| Sleepaway Camp



Sleepaway Camp

Sleepaway Camp

Robert Hiltzik

USA, 1983


Review by Rumsey Taylor

Posted on 11 July 2004

Source Anchor Bay Entertainment DVD

Sleepaway Camp relays an enormously descriptive premise with its title and cover art alone: this is another horror movie at camp. Coupled with its release in the early Eighties, Sleepaway Camp belongs to a pool of slasher films known for their generic prolificacy; it must be noted that Sleepaway Camp is one of the first and best.

The theme is established exceptionally by an ominous pan across an empty camp. We see an empty lake, picnic tables, a volleyball sand court — the image is married to the sound of bustling campers. The slow pan arrives on a sign for Camp Arawak, slightly obscured behind a “For Sale” sign. Something happened here, something (in the deep, guttural voice of a trailer narrator) horrible.

A preteen, Angela, is the central character, and at camp she is brutally shy, relenting to speak even a word for nearly an hour into the film. As a child she witnessed the deaths of her father and brother to a boating accident. She was subsequently raised by her aunt and at camp is guarded by her cousin Ricky.

Sleepaway Camp involves teenagers, though in an unexpected thematic turn, they are at the beginning of their pubescence. Save for a mooning and the film’s to-be-discussed ending, there is no nudity. The younger characters in the film are at their expected behavior — perverse and obscene — yet their state is not exploited with gratuitous servings of sex. These kids are at the threshold of their adolescence, and they are made all-the-more vulnerable because this is a horror film.
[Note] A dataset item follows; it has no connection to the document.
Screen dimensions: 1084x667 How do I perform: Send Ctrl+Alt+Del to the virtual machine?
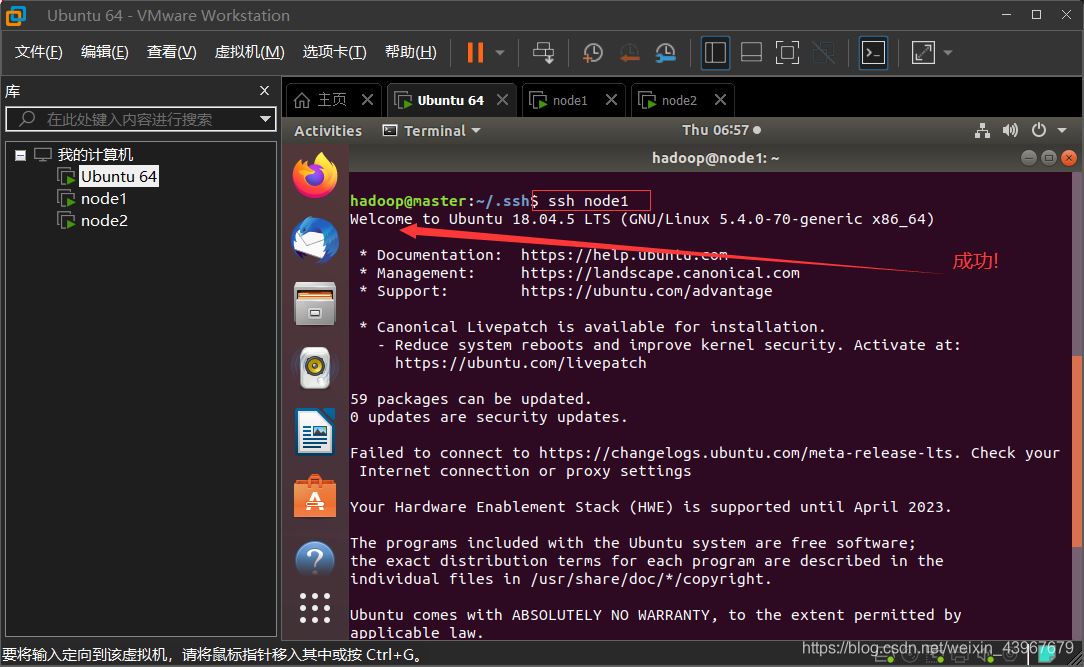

In the contemporary critical standpoint, after one prolific decade of slasher films and one slightly less prolific, it can be said that Sleepaway Camp is derivative; however, I ignore this criticism. Given the film’s age, it, The Texas Chainsaw Massacre, Friday the 13th, and few others exampled teenage slasher films in the early Eighties (comparisons to Porky’s only deter interest in this film). Even so, the unique merits of Sleepaway Camp outweigh its close adherence to horror genre.

For one, there is an unnatural emphasis on exposition. Angela, her cousin, and many of the campers are given time to exhibit their characters. Prior to each murder, time is given to detail the victim’s wrongs. In this manner the victims are not merely expendables but people, in spite of their disrespected shortcomings.

Finally, Sleepaway Camp has one of the most impressively horrific endings in horror films. (The revelation of the killer’s identity, to outline the scene’s effectiveness, is its least regarded aspect.) On a personal note, after having devoted a considerable portion of time watching, writing on, and becoming further desensitized by horror films, the ending of Sleepaway Camp encouraged a rare action: it complicated my ease of sleep.